* _What needs to be done_
Switch "column header" to "column heading" throughout the data and write every line out again with nothing else changed. Omit the pictures from your answer.

Records

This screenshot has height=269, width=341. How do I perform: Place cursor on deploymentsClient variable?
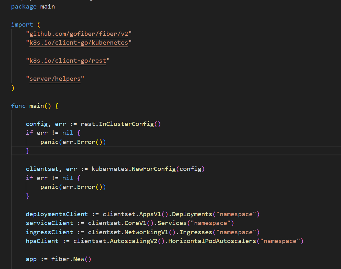coord(57,214)
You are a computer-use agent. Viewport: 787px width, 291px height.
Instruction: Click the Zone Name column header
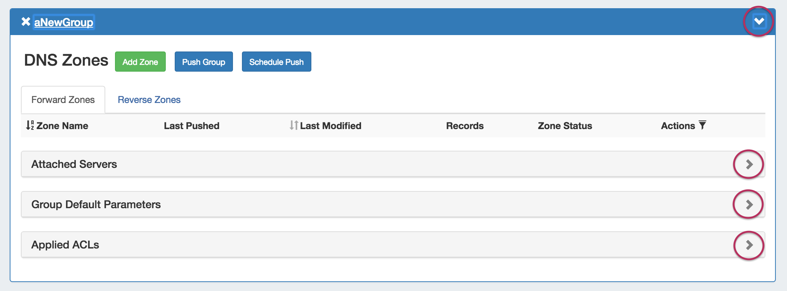(x=62, y=126)
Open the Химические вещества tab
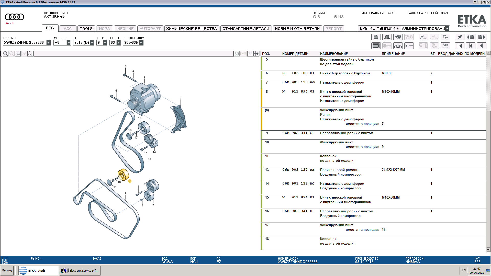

* _Written solution_
This screenshot has height=269, width=341. How do I perform: Place cursor on deploymentsClient variable?
coord(57,214)
You are a computer-use agent. Viewport: 787px width, 291px height.
Instruction: Click the Zone Name column heading
(x=62, y=126)
Open the Химические вещества tab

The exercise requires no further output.